Application example of two standard batteries compared

A standard cell is an electrochemical cell used as a voltage reference standard in many electrical standards laboratories. If properly cared for, standard cells are very stable. The current value of a single cell voltage is calculated from a series of measured voltage differences compared to a known reference standard.

Since the voltage difference between individual cells may be only a few microvolts, making precision measurements requires the use of a nanovoltmeter and low voltage measurement techniques. The following application examples illustrate comparing two standard cells and comparing a standard cell to a precision voltage reference standard.

Comparing two standard batteries

Comparison of standard cells requires measuring the potential difference between a reference standard cell and an unknown standard cell. The potential difference of each cell is determined by connecting them in a series reverse configuration. As shown in Figure 4-37, the negative terminals of standard cells V1 and V2 are connected together.

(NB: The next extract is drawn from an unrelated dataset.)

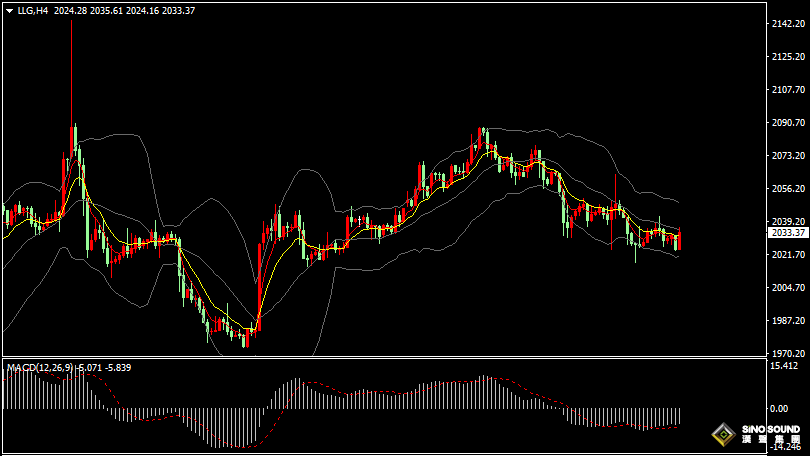This screenshot has width=810, height=456.
Task: Click the 2073.20 price axis label
Action: (x=788, y=156)
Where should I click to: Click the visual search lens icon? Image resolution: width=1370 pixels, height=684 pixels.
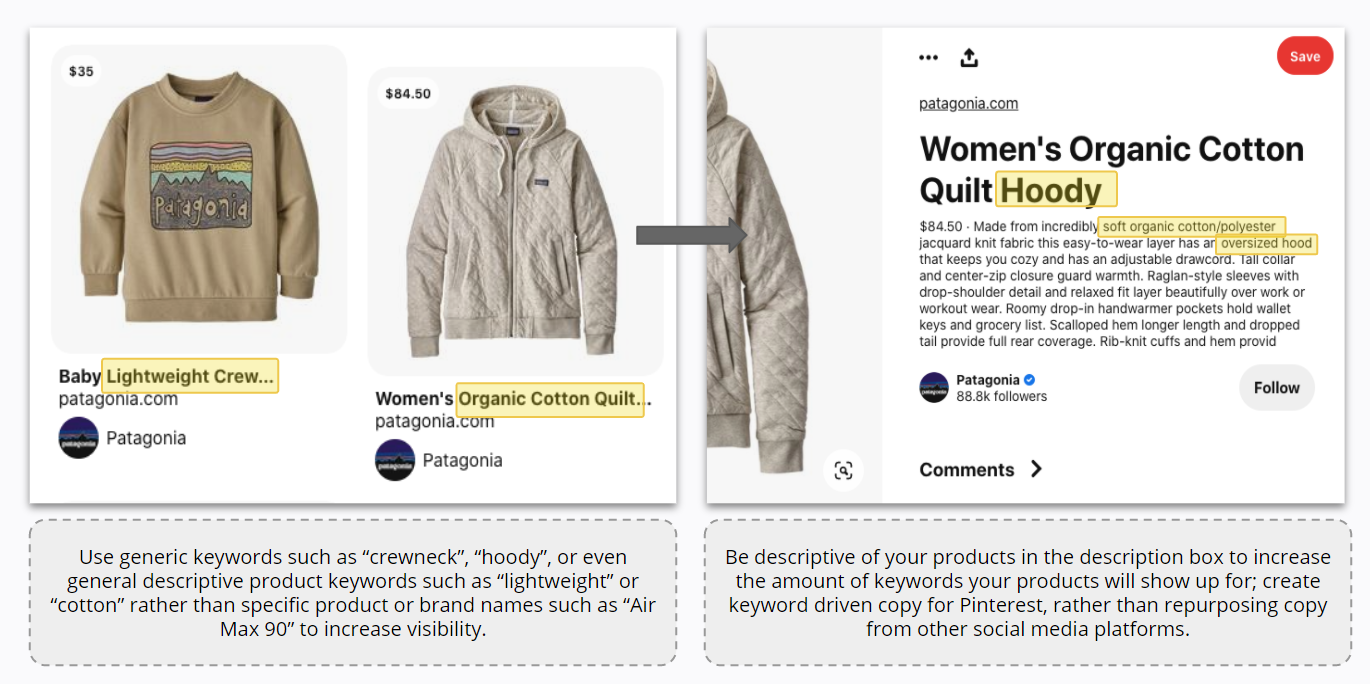point(843,470)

Copper conductors are used to connect the two cells to the voltmeter to minimize errors caused by thermal electromotive force (VEMF).

After connecting the circuit, pay special attention to avoid errors caused by thermal EMF. To minimize the effect of thermal EMF, reverse the battery and make a second measurement, as shown in Figure 4-38. The absolute values ​​of the two readings are averaged to calculate a very small voltage difference.

During the entire comparison process, we hope to obtain a stability indicator of the voltage difference of the measured battery by calculating its standard deviation from several redundant readings.

Once the stability index is obtained, the voltage of each cell can be calculated from the group average. Several readings are usually averaged for each comparison. This intercomparison process is repeated regularly according to the time intervals established by the standard laboratory. The results of the measurements can be plotted and compared over time. This process is very useful for maintaining voltage values ​​of less than 6 cells. If more cells are to be maintained, an automatic scanner controlled by a computer can be used for more efficient management.

Comparison of Precision Voltage Source and Standard Battery

The voltage value of a precision DC voltage source can be determined using a standard battery, as shown in Figure 4-39. Use a precision voltage divider to roughly divide the voltage of the voltage source to the voltage of the standard battery. Use a nanovoltmeter as a zero detector to determine the voltage difference between the voltage divider output and the standard battery. As long as the voltage divider ratio and the voltage value of the standard battery are known, the voltage value of the precision DC source can be determined. Be careful not to draw any current from the standard battery, as this will cause the voltage of the standard battery to drift.

The output impedance of the voltage divider may generally be higher than the impedance of a standard battery, so the HI terminal of the nanovoltmeter must be connected to the output of the voltage divider, as shown in Figure 4-39, to avoid the common-mode current from causing additional voltage drop on the voltage divider resistor.